* _DIRECTIONS_
Each record below should be returned word for word, with no pictures included.

* _DATA FOR REVIEW_
========================================
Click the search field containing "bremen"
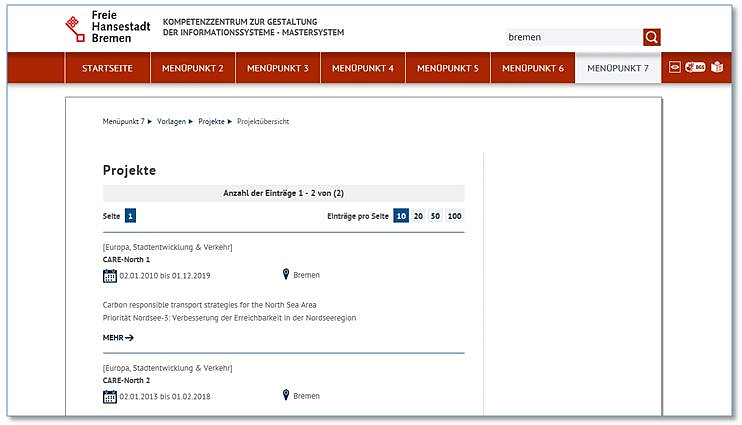 tap(572, 37)
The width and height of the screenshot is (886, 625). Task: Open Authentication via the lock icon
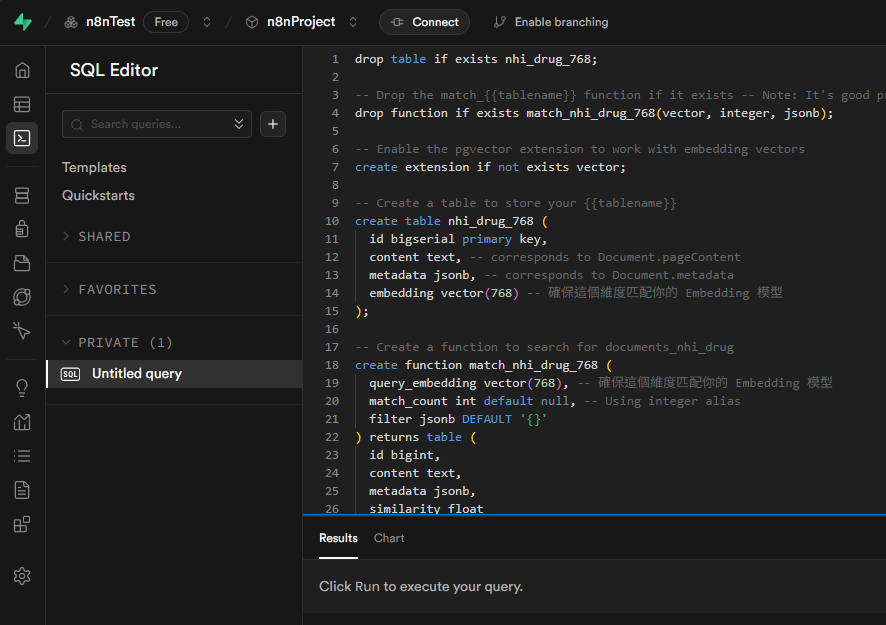[22, 229]
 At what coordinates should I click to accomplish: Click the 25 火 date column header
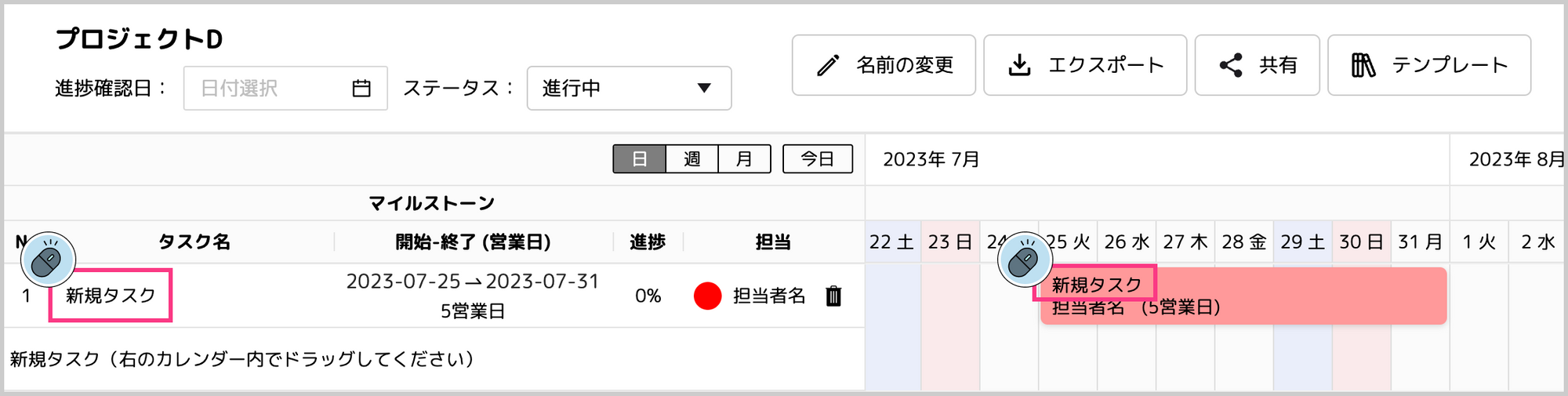coord(1068,242)
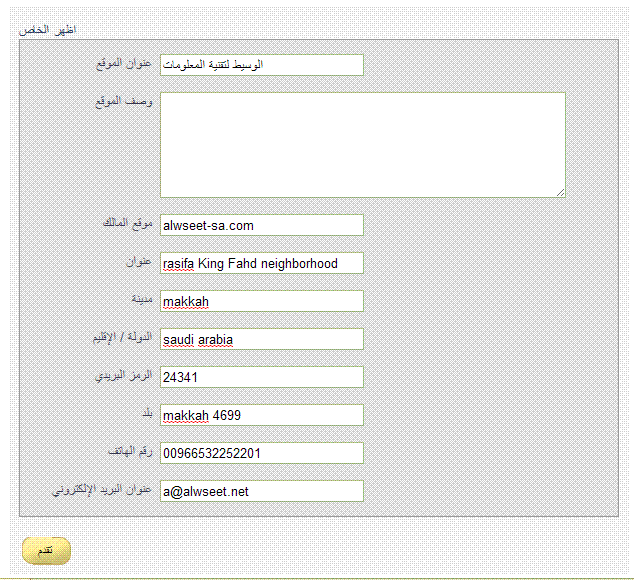Click the field containing makkah 4699
The height and width of the screenshot is (580, 634).
pos(261,415)
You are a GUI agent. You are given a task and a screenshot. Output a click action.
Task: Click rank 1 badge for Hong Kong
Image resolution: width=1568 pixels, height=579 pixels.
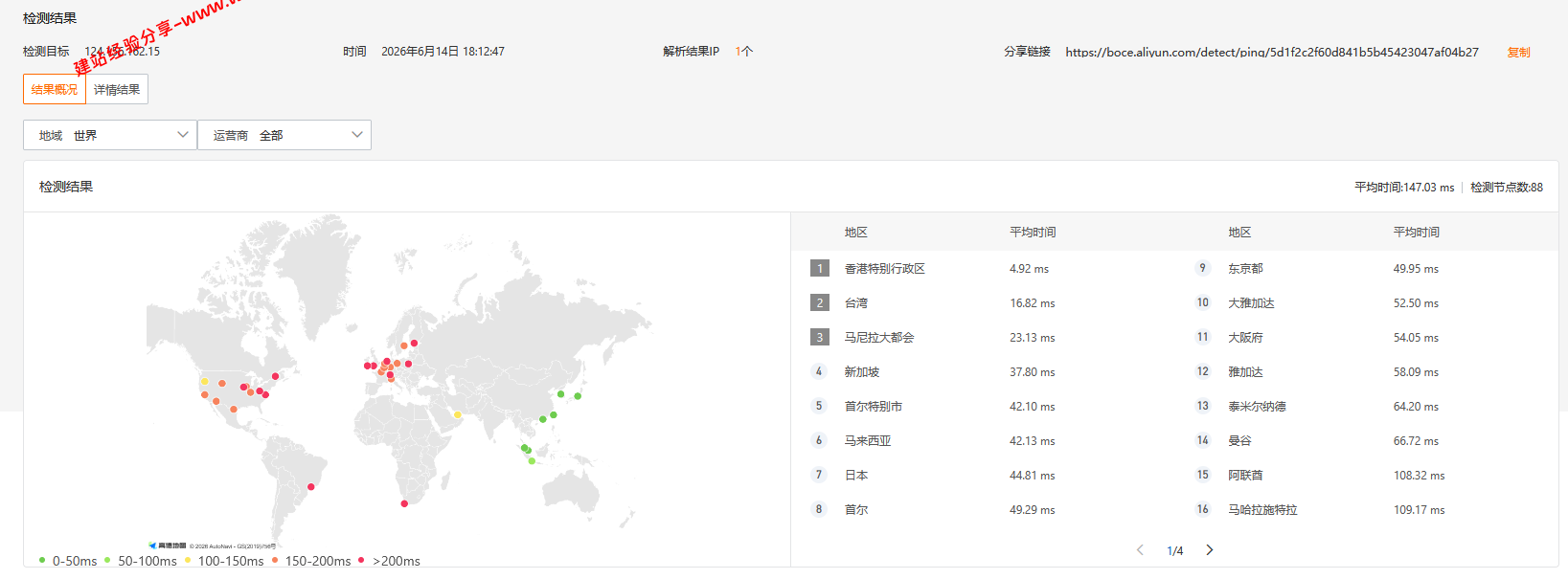pos(819,268)
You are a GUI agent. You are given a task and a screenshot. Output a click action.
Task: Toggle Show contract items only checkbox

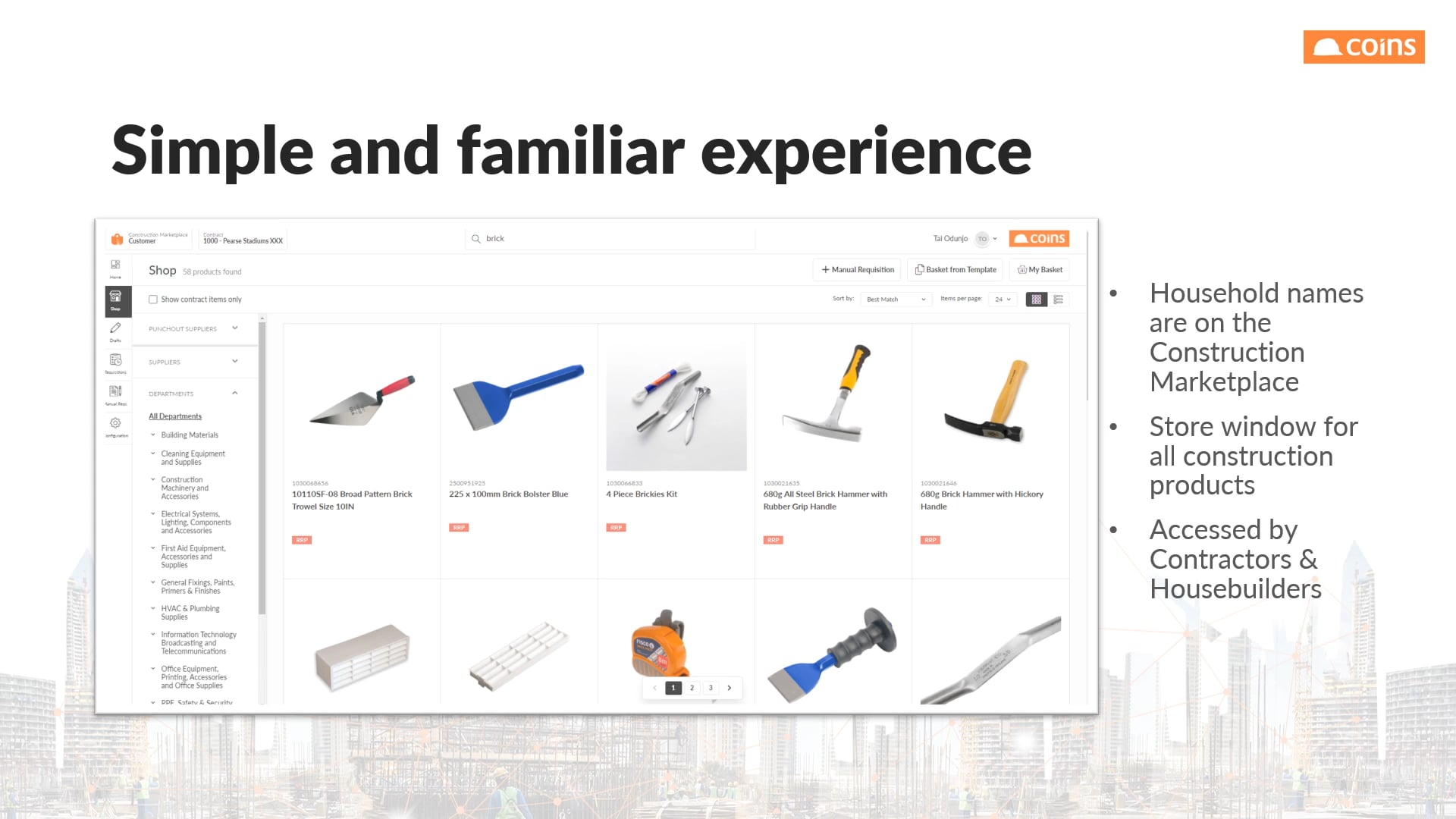point(153,299)
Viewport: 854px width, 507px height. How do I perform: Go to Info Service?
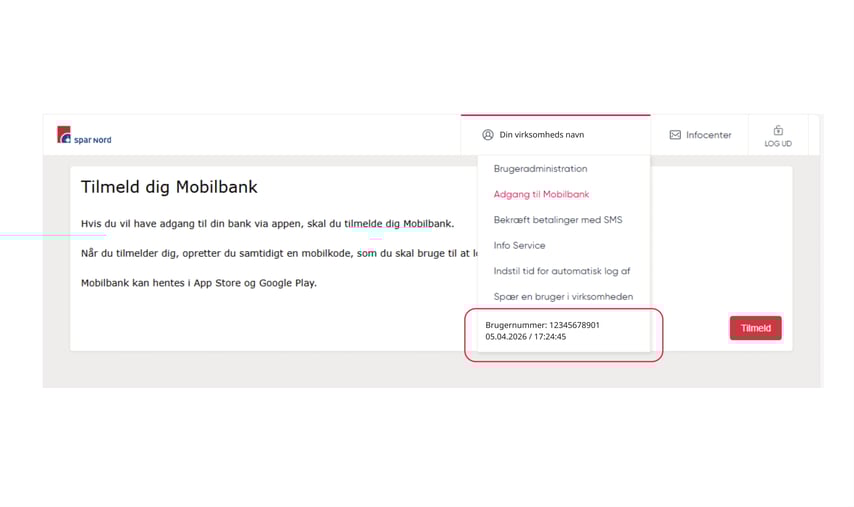[519, 245]
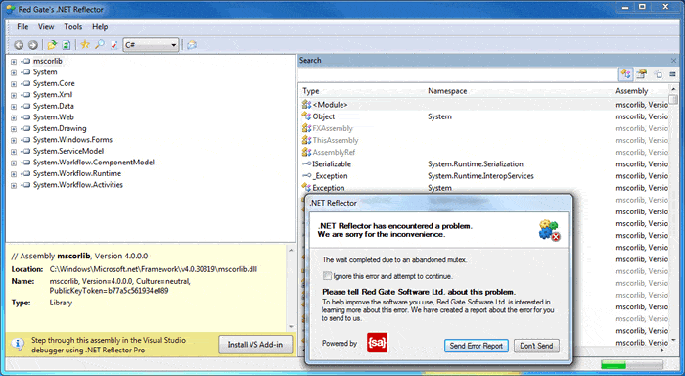This screenshot has width=685, height=376.
Task: Click the Install VS Add-in button
Action: click(255, 345)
========================================
* _SOLUTION_
Click the search field containing "bremen"
 tap(572, 37)
The width and height of the screenshot is (886, 625). Task: Open Authentication via the lock icon
[22, 229]
 At what coordinates should I click to accomplish: Click the 25 火 date column header
coord(1068,242)
Click the field containing makkah 4699
The height and width of the screenshot is (580, 634).
pos(261,415)
You are a GUI agent. You are given a task and a screenshot. Output a click action.
Task: Click rank 1 badge for Hong Kong
Image resolution: width=1568 pixels, height=579 pixels.
pos(819,268)
You are a GUI agent. You are given a task and a screenshot. Output a click action.
Task: Toggle Show contract items only checkbox

point(153,299)
Viewport: 854px width, 507px height. How do I perform: Go to Info Service?
[519, 245]
This screenshot has width=685, height=376.
Task: Click the Install VS Add-in button
Action: click(255, 345)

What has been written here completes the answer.